Sofía Gandarias
À pergunta
angustiada, ainda que carregada de uma retórica fácil, que o papa lançou em Auschwitz para
surpresa e escândalo do mundo crente: «Onde estava Deus?», vem esta grande
exposição de Sofía
Gandarias responder com simplicidade: «Deus não está aqui». É evidente que Deus não leu Kafka e, pelos vistos, Ratzinger também não. Não
leram nem sequer Primo Levi,
que está mais perto do nosso tempo e nunca se serviu de alegorias para
descrever o horror. Se se me permite a ousadia, eu aconselharia ao papa que
visitasse, com tempo e olhos de ver, esta exposição de Sofía, que escutasse com
atenção as explicações que lhe fossem dadas por uma pintora que, sabendo muito
da arte que cultiva, muito sabe também do mundo e da vida que nele temos feito,
os que crêem e os que não crêem, os que esperam e os que desesperam, e os
outros, os que fizeram Auschwitz e os que perguntam onde estava Deus.
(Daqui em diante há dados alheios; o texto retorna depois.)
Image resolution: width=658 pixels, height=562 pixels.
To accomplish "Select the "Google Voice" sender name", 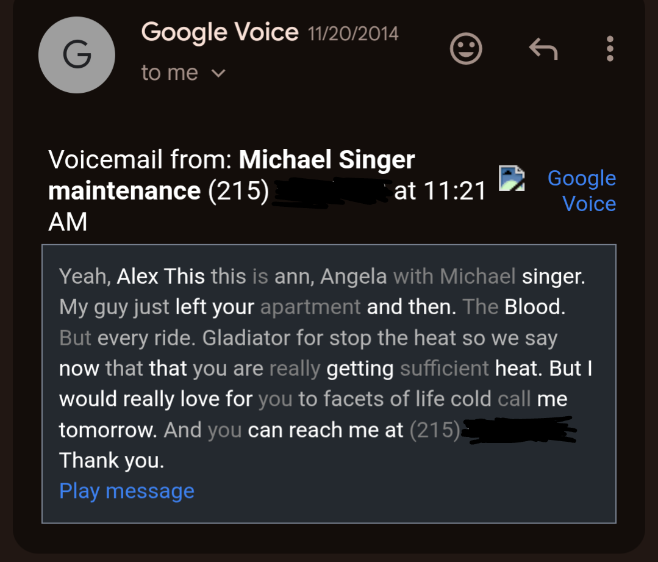I will 220,32.

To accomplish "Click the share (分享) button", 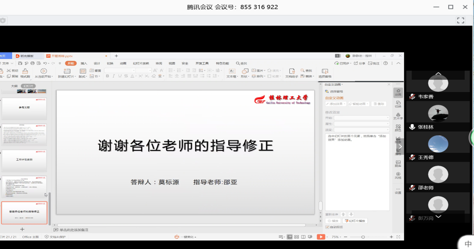I will click(x=359, y=63).
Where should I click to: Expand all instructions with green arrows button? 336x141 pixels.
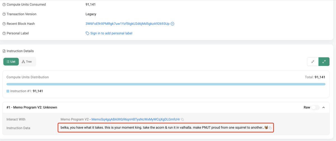[x=324, y=62]
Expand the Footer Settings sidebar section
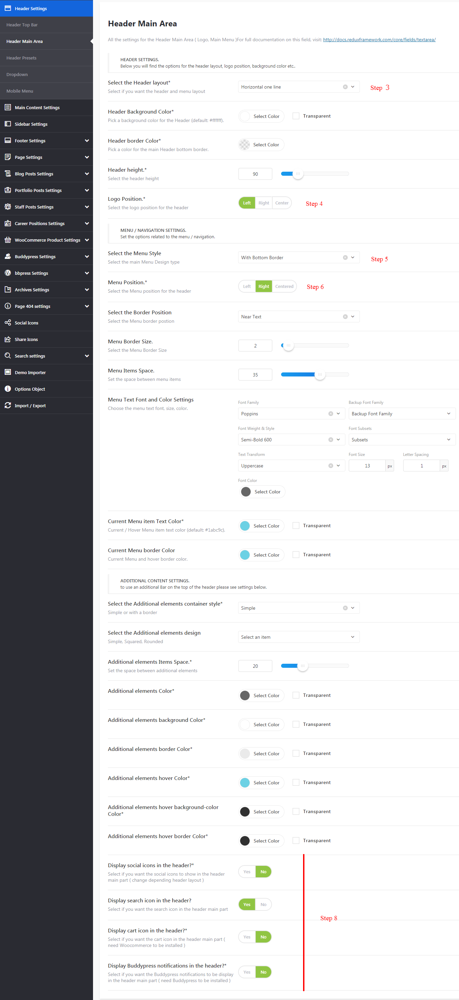The image size is (459, 1000). (x=87, y=141)
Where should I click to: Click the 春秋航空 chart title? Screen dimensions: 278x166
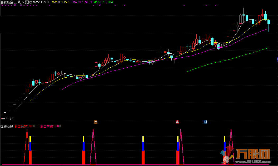tap(16, 2)
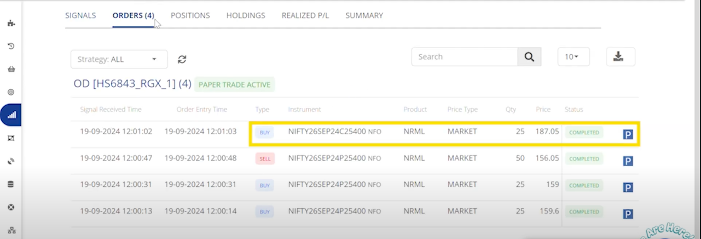Image resolution: width=701 pixels, height=239 pixels.
Task: Click the Search input field
Action: [x=465, y=57]
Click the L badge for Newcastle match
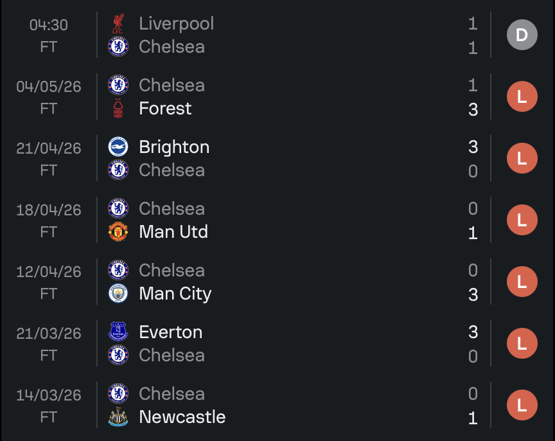 point(522,405)
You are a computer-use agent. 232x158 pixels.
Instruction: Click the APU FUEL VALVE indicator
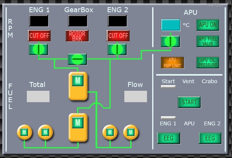(207, 41)
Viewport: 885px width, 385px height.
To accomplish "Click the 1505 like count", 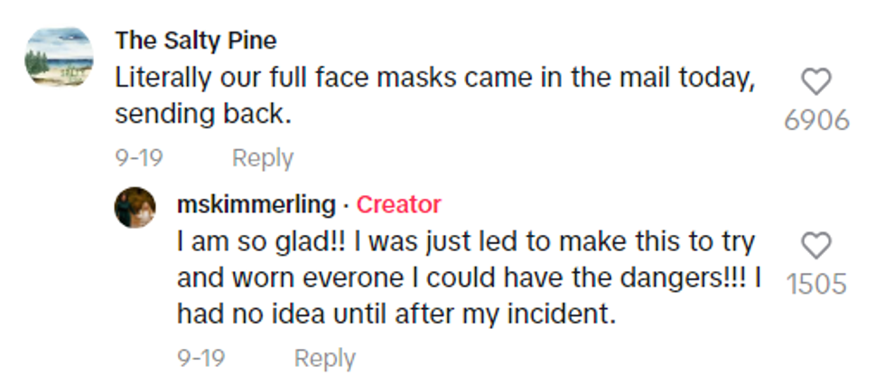I will [816, 284].
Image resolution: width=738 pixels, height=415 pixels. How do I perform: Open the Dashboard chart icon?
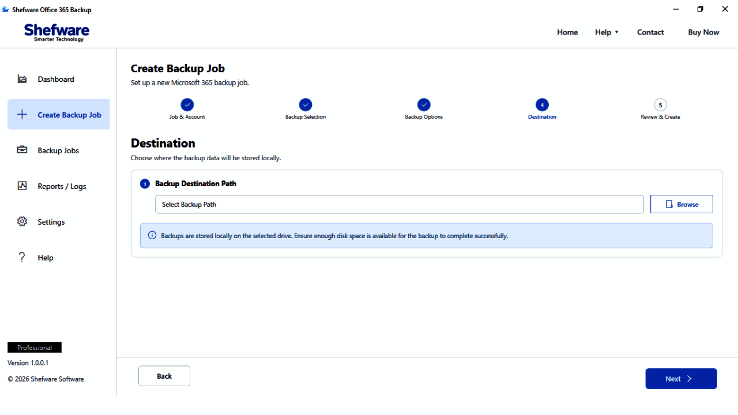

Melhor
seria que nos perguntássemos onde estamos nós, que doença incurável é esta que
não nos deixa inventar uma vida diferente, com deuses, se quiserem, mas sem
nenhuma obrigação de crer neles. A única e autêntica liberdade do ser humano é
a do espírito, de um espírito não contaminado por crenças irracionais e por
superstições talvez poéticas em algum caso, mas que deformam a percepção da
realidade e deveriam ofender a razão mais elementar.
Acompanho o
trabalho de Sofía Gandarias desde há anos. Assombra-me a sua capacidade de
trabalho, a força da sua vocação, a mestria com que transfere para a tela as
visões do seu mundo interior, a relação quase orgânica que mantém com a cor e o
desenho. Sofía Gandarias é, toda ela, memória. Memória de si mesma, como
qualquer, em primeiro lugar, mas também memória do que viveu e do que aprendeu,
memória de tudo o que interiorizou como algo próprio, memória de Kafka, de
Primo Levi, de Roa
Bastos, de Borges,
de Rilke, de Brecht, de Hanna Arendt, de quantos,
para tudo dizer numa palavra, se debruçaram do poço da alma humana e sentiram a
vertigem.
Nota: Texto
para a exposição «Kafka, o visionário», de Sofía Gandarias, que poderá
visitar-se na Haus
am Kleistpark de Berlim a partir do dia 28 deste mês.